In this question, we’re dealing
with a ray of light initially traveling in air. The ray is incident on the surface
of a plastic block, and we want to determine the refractive index of the
plastic. We will start by drawing out this
problem.
So let’s begin by saying that this
is the initial ray of light. We’ve been told that this ray is
incident on the flat surface of a plastic block. So let’s say that this is the
plastic block. To make things clear, let’s label
the air and plastic block as follows. Now, additionally, we’ve been told
that this ray of light hits the surface of the plastic block at an angle of 45
degrees from the line normal to the surface. So, if this is the surface of the
plastic block, then this is the line normal to that surface, because the normal line
is at 90 degrees to the surface, perpendicular to the surface. That’s what it means for it to be
normal. And so the angle between the ray
and the normal line here is 45 degrees. Let’s call this angle 𝜃 sub
one.
Now, because this ray of light is
traveling from air to plastic, in other words, from a medium with a certain
refractive index to a medium with a different refractive index, this ray of light is
going to refract or change direction in the plastic block. We’ve specifically been told that
the refracted ray in the block travels at an angle of 33 degrees to the line normal
to the surface. And so if we imagine that this is
the ray of light now traveling through the plastic block, then we can say that the
angle between that ray of light and the normal line, which we will call here 𝜃 sub
two, is equal to 33 degrees as we’ve been told in the question.
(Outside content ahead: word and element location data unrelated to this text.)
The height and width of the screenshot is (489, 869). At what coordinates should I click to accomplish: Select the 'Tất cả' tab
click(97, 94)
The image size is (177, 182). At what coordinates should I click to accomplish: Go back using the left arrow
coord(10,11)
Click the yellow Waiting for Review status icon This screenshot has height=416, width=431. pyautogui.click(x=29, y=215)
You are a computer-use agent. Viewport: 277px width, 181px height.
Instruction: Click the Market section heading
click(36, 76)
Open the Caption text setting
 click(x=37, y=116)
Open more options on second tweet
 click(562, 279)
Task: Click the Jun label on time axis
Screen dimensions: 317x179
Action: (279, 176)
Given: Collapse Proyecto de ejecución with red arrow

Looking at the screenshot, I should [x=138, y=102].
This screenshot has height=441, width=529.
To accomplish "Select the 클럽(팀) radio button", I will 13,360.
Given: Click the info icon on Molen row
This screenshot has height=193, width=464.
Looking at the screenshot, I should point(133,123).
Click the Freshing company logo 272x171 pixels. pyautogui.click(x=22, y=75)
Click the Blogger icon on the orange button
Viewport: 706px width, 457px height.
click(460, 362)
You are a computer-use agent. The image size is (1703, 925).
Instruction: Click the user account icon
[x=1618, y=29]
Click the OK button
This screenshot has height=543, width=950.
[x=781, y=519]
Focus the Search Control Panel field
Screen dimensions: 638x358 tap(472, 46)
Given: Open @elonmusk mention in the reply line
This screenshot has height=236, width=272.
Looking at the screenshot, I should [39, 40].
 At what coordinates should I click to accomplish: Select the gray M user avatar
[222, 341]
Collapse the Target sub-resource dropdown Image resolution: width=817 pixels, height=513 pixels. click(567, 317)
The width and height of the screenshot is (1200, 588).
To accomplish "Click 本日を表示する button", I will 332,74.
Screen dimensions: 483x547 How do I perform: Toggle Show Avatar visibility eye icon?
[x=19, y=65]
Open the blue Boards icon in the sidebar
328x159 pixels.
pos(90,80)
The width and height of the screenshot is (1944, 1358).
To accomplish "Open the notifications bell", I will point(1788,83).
Now that we have drawn out the
problem, we need to work out the refractive index of the plastic that results in
this specific refraction. To do this, we need to recall
Snell’s law. This is given by the equation 𝑛
sub 𝑖 multiplied by sin 𝜃 sub 𝑖 equals 𝑛 sub 𝑟 multiplied by sin 𝜃 sub 𝑟,
where 𝑛 sub 𝑖 is the refractive index of the light ray’s initial material. 𝑛 sub 𝑟 is the refractive index
of the light ray’s final material. 𝜃 sub 𝑖 is the angle of
incident. And 𝜃 sub 𝑟 is the angle of
refraction.
We want to calculate the refractive
index of the plastic, which is the light ray’s final material. So we need to rearrange this
equation to make 𝑛 sub 𝑟 the subject. We can do this by dividing both
sides of the equation by sin 𝜃 sub 𝑟, which will leave us with 𝑛 sub 𝑟 equals 𝑛
sub 𝑖 sin 𝜃 sub 𝑖 over sin 𝜃 sub 𝑟.
Now, we are told in the question
that the light ray’s initial material is air. So 𝑛 sub 𝑖 is the refractive
index of air. We can recall that the refractive
index of air is very close to one and can be approximated as equal to exactly
one. So 𝑛 sub 𝑖 equals one. We also know that the angle of
incidence is this angle here. So 𝜃 sub 𝑖 is equal to 45
degrees. And the angle of refraction is this
angle here. So 𝜃 sub 𝑟 equals 33 degrees. Substituting these values into this
equation and grabbing a calculator, we find that 𝑛 sub 𝑟 is equal to 1.298 and so
on.
We need to give this answer to one
decimal place. So, if we round this up, we find
that 𝑛 sub 𝑟 is equal to 1.3. And we have arrived at the final
answer. The refractive index of the plastic
is 1.3.